| What you have to do |
The answer must be an exact copy of the lines from the one containing "Task: Click the 4.2 price axis label" through the last line of the records, with no pictures.

Dataset entries:
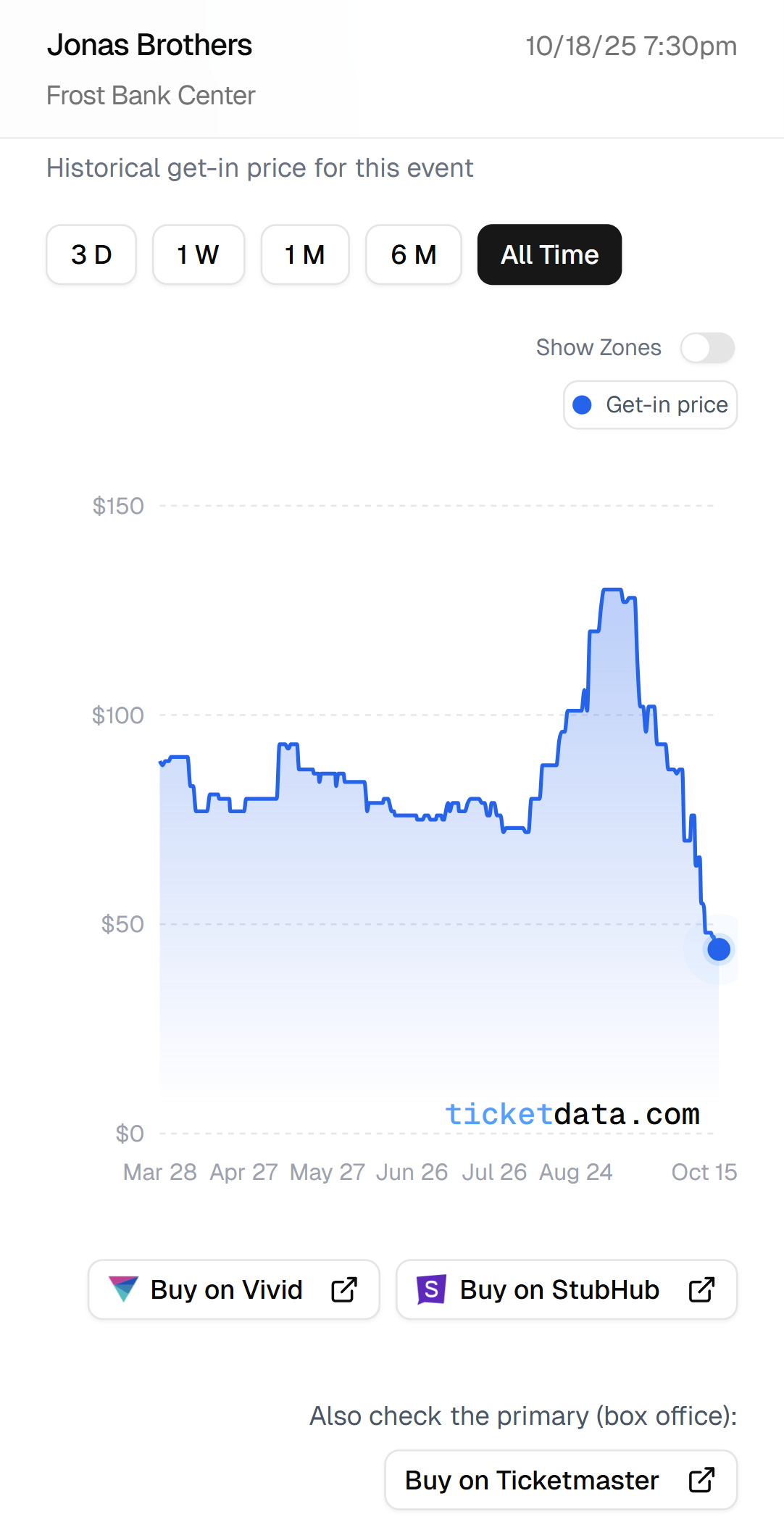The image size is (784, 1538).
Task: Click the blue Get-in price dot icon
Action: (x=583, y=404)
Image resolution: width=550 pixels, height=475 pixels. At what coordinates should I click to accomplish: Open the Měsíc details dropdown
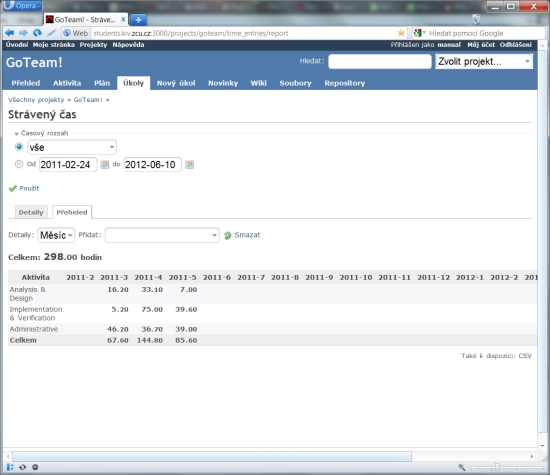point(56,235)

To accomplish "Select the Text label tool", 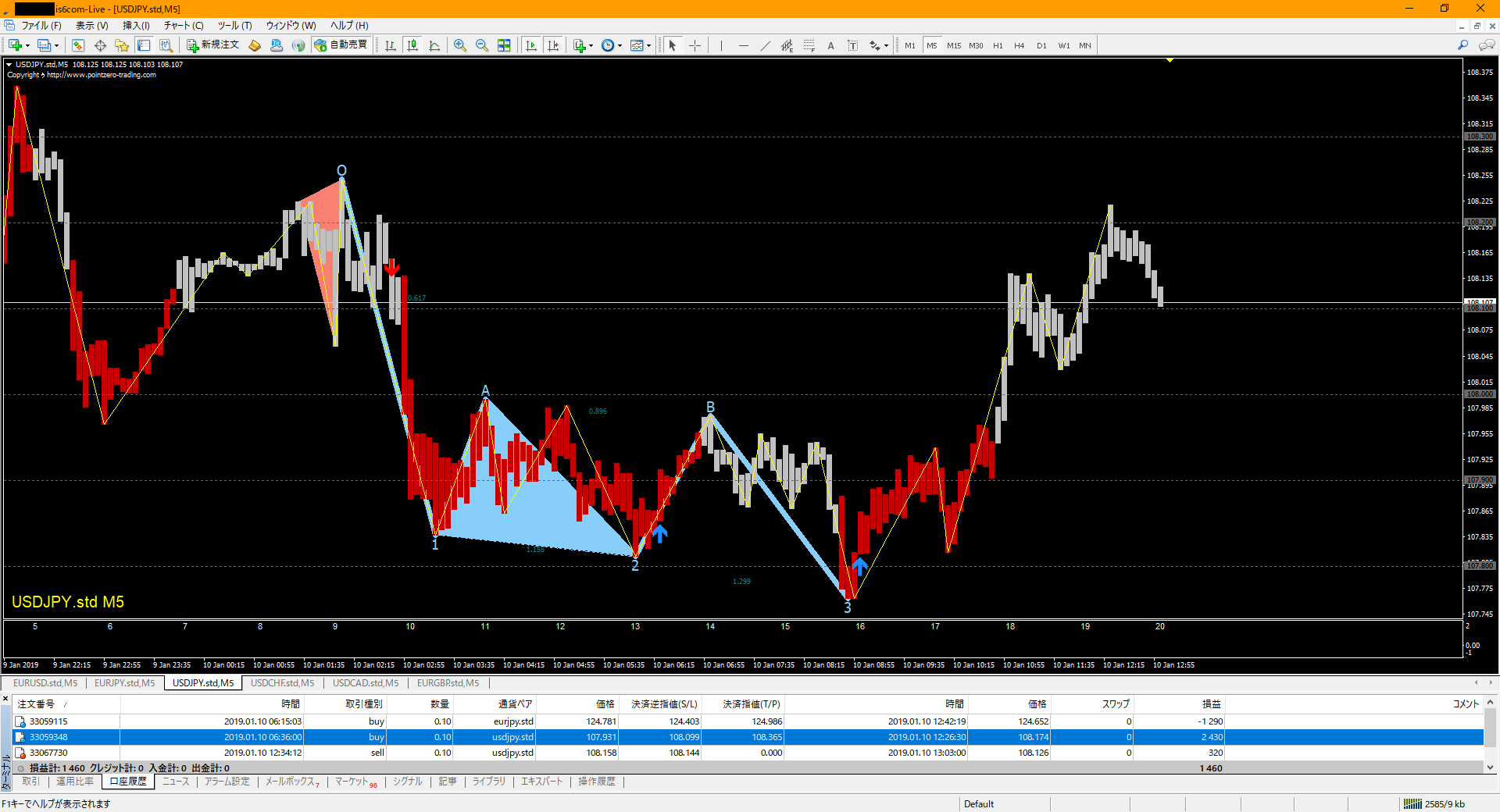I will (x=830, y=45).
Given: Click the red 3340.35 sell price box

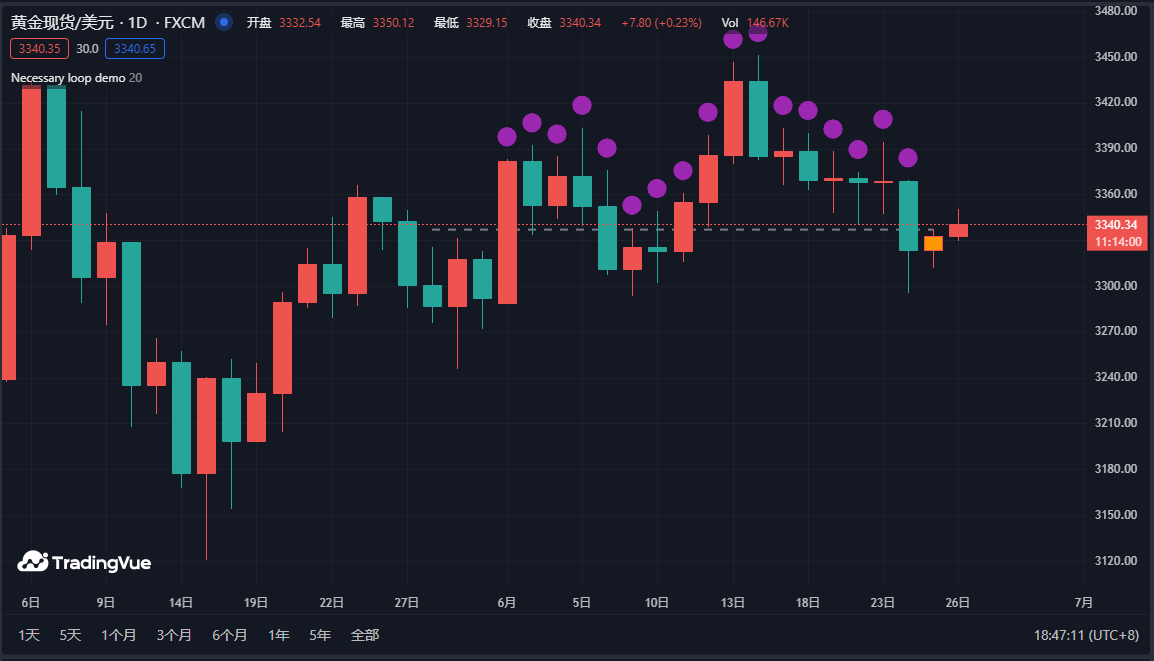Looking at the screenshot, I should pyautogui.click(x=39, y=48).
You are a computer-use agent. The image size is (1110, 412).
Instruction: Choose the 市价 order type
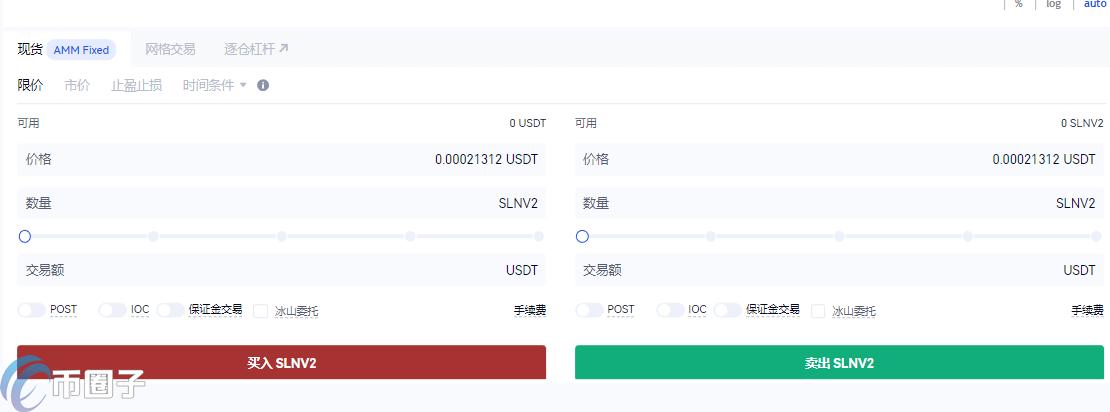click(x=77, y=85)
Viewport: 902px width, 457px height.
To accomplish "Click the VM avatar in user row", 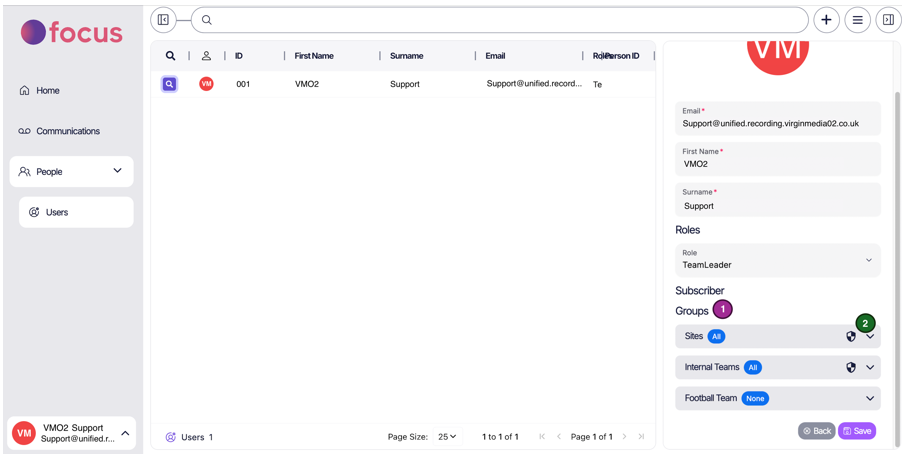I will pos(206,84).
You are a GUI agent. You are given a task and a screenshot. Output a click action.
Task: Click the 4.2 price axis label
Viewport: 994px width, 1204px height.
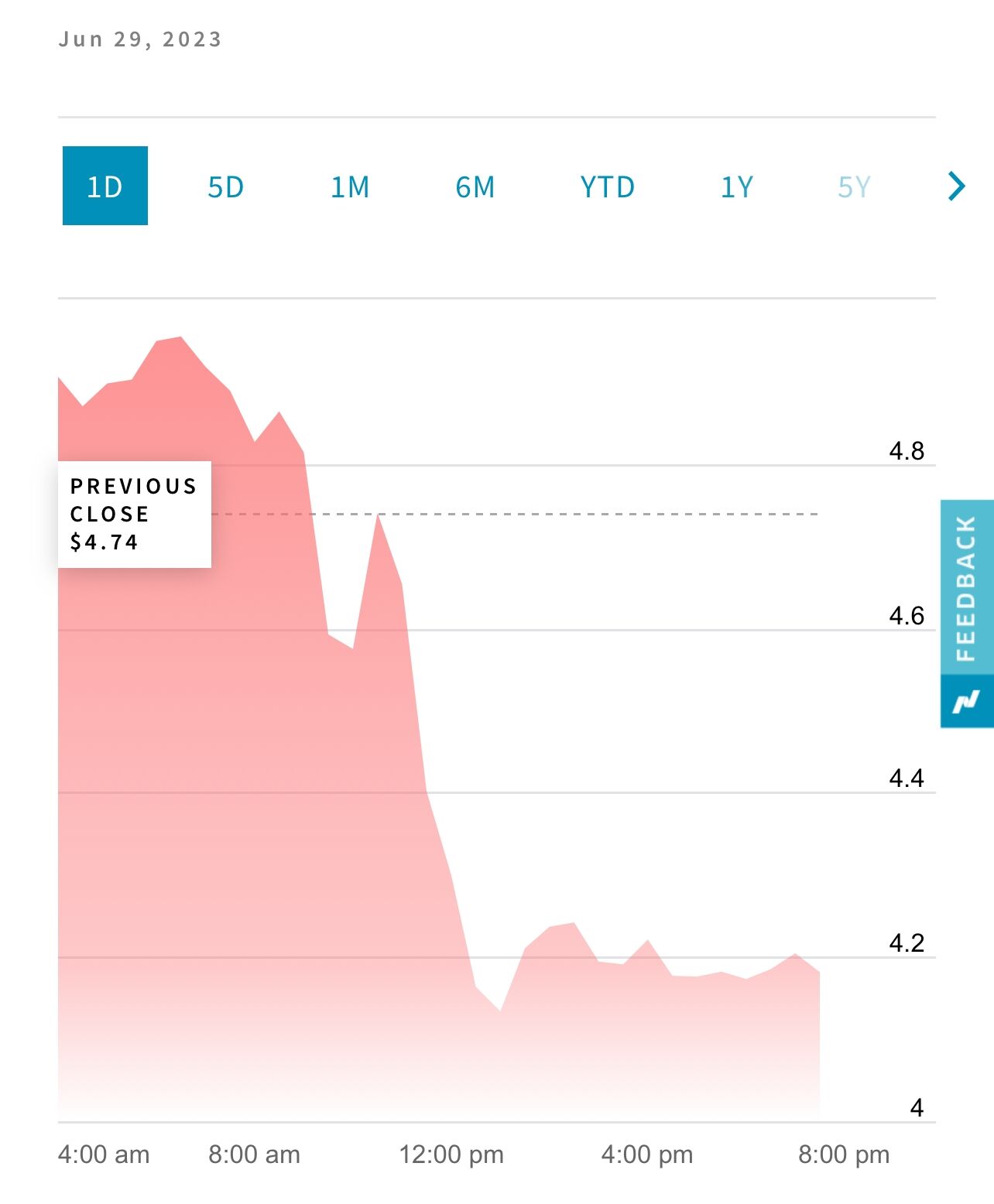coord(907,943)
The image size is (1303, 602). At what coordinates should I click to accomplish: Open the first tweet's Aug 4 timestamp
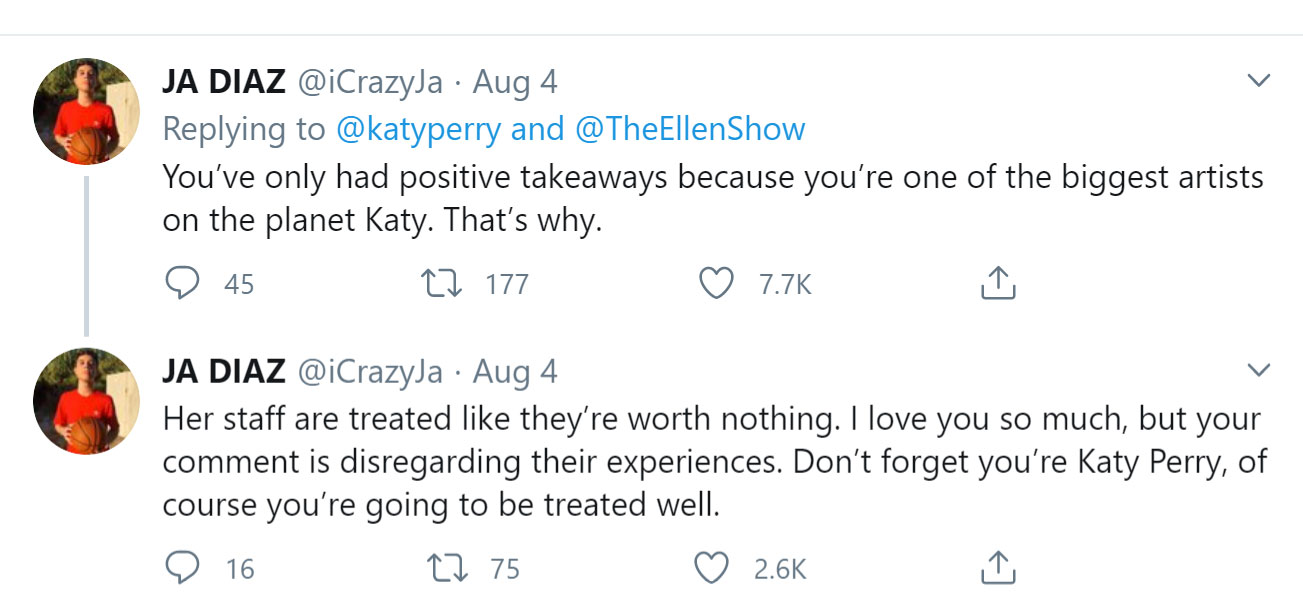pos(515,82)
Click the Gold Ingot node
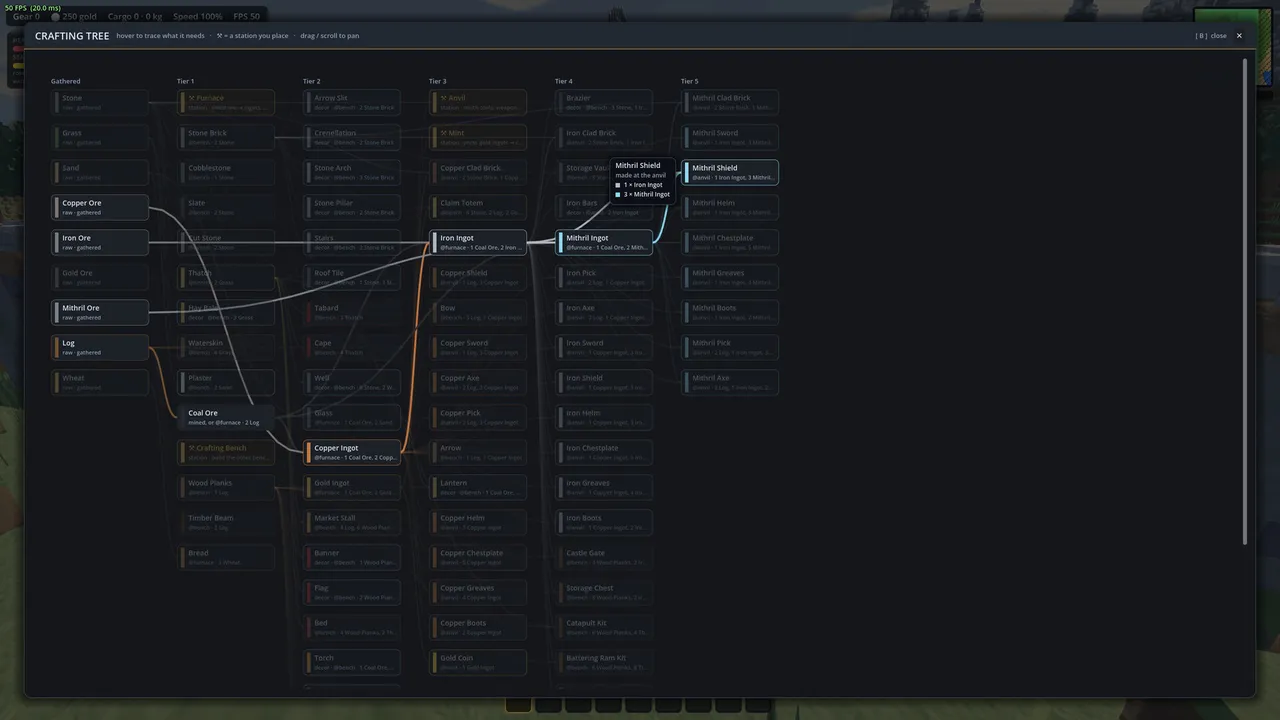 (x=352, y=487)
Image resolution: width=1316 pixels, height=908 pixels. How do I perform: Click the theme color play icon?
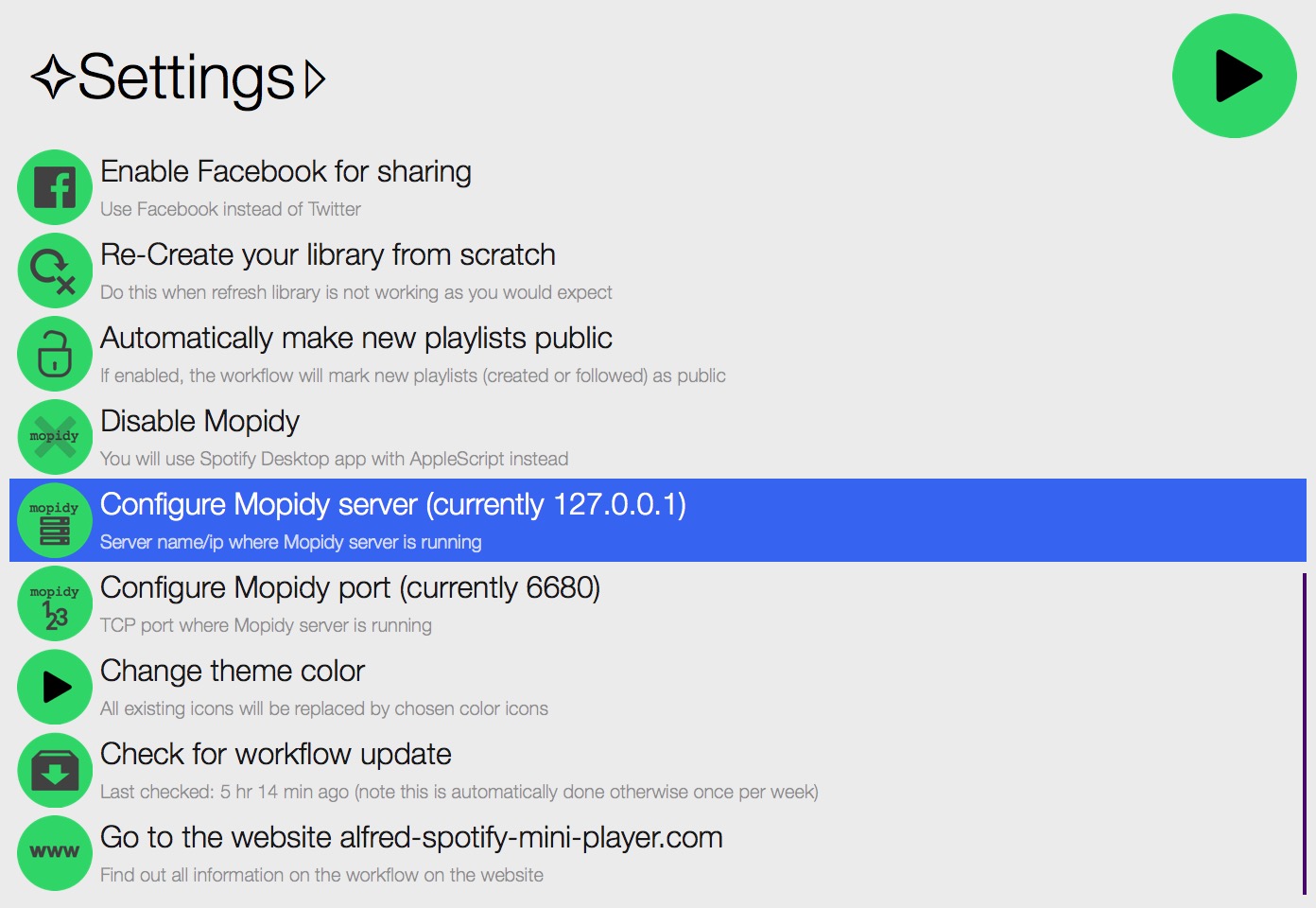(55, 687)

| Written solution |
Task: Click the 4.2 price axis label
Viewport: 994px width, 1204px height.
coord(907,943)
The image size is (1303, 602). At what coordinates should I click to accomplish: Open the first tweet's Aug 4 timestamp
pos(515,82)
Click the Gold Ingot node
 (x=352, y=487)
Image resolution: width=1316 pixels, height=908 pixels. How do I perform: Click the theme color play icon?
(55, 687)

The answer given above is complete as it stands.